Japan is incidentally seeing a lot of consolidation happening with its auto-makers with the more prominent being Toyota and Suzuki for India. Toyota will also team up with subsidiary, Daihatsu, for the ASEAN region and with Mazda for the North American market.

In the two-wheeler space, Honda and Yamaha, once bitter rivals, have decided to come together in a small segment of sub-50 cc scooters for Japan. The idea is to pool in investments but there is no telling if they will contemplate something bigger beyond this.

Additionally, there is a consortium being formed in the electric two-wheeler space for Japan where Honda, Yamaha, Suzuki and Kawasaki will team up. Likewise, there could be something bigger in store for Nissan-Mitsubishi except that they will need a much stronger Japanese brand to steer them ahead.
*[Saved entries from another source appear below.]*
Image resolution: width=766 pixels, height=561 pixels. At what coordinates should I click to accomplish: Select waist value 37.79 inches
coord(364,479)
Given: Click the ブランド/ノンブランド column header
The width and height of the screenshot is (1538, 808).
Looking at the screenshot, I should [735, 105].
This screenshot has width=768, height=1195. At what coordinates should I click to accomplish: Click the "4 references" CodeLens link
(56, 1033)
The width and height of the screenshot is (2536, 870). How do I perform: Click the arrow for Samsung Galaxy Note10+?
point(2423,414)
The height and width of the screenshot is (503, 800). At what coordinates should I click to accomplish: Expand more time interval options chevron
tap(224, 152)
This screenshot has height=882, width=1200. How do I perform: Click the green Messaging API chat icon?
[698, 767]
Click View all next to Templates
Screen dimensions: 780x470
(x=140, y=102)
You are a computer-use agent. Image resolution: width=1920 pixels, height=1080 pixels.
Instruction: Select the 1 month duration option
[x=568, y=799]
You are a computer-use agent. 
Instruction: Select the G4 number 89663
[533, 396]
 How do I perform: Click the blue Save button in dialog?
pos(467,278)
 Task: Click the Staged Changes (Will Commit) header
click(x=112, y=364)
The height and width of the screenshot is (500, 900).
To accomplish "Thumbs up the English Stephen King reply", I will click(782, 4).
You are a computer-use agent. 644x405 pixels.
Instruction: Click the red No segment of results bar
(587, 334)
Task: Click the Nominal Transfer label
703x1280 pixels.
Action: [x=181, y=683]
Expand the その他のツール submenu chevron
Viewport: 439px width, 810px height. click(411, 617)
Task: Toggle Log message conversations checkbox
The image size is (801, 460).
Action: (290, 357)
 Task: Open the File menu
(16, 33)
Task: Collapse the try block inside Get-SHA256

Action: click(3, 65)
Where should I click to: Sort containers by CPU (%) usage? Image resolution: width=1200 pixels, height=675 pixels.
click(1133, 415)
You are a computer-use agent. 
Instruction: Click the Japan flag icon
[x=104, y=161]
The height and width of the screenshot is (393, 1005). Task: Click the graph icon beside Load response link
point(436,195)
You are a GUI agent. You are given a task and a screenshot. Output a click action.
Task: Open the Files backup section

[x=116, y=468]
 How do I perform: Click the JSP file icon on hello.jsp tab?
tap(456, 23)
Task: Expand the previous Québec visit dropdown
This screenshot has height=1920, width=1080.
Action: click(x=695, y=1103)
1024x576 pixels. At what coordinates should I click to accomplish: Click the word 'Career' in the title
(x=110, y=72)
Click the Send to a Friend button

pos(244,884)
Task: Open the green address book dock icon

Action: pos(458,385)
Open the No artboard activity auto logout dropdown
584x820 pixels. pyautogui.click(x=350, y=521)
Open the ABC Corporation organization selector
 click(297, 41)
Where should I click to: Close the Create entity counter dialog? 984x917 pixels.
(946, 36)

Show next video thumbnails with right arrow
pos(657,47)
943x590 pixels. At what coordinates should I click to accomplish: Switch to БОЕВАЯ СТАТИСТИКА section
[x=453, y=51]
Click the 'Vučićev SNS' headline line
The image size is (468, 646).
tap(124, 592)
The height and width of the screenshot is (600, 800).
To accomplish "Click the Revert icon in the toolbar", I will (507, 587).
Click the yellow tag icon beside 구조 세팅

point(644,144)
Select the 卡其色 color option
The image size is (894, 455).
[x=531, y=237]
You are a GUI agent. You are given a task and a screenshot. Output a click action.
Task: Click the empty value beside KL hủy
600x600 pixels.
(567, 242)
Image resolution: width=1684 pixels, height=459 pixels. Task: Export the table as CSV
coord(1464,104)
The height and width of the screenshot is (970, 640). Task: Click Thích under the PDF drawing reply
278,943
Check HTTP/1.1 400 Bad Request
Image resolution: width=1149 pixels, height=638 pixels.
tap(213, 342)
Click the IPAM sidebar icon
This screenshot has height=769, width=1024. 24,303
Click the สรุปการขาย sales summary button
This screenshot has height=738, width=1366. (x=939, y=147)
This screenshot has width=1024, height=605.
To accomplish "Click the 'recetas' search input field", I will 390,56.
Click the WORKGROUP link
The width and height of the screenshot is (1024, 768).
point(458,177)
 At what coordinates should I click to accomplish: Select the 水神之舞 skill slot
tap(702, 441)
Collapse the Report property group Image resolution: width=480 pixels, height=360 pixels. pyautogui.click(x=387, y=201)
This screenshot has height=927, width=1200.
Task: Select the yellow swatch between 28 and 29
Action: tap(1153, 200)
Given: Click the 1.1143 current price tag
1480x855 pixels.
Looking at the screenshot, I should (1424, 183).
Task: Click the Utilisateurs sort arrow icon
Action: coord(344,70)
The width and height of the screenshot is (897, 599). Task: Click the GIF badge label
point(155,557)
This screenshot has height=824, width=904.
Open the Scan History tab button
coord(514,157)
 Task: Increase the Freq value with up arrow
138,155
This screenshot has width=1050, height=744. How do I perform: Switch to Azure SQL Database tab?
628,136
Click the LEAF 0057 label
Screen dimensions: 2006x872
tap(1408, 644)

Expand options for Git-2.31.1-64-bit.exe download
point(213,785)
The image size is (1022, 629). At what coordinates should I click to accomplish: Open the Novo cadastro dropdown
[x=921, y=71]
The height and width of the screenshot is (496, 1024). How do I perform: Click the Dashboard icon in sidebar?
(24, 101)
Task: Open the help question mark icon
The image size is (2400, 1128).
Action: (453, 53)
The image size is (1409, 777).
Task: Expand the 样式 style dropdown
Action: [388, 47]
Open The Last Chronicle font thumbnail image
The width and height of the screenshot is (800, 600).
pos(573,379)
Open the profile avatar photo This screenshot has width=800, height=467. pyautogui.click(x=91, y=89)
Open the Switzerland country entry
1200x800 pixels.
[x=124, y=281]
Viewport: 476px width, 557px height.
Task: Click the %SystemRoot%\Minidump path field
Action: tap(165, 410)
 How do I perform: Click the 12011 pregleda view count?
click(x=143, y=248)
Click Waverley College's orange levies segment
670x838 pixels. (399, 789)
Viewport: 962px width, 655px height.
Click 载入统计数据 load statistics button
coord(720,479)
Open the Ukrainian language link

For now, this seems like a pipe dream given that Renault and Nissan are still together even while FCA could still end up re-entering the scene. The bigger challenge for Nissan is to get back into shape though this will take time.

From India’s point of view, the alliance is critical since the Chennai facility was planned as a strategic manufacturing hub even while over half its capacity is still unused. The coming weeks/months will unravel what is in store for the alliance and it will require serious intent to ensure that things stay on course. This is where the mind should rule over the heart especially when there are thousands of jobs at stake.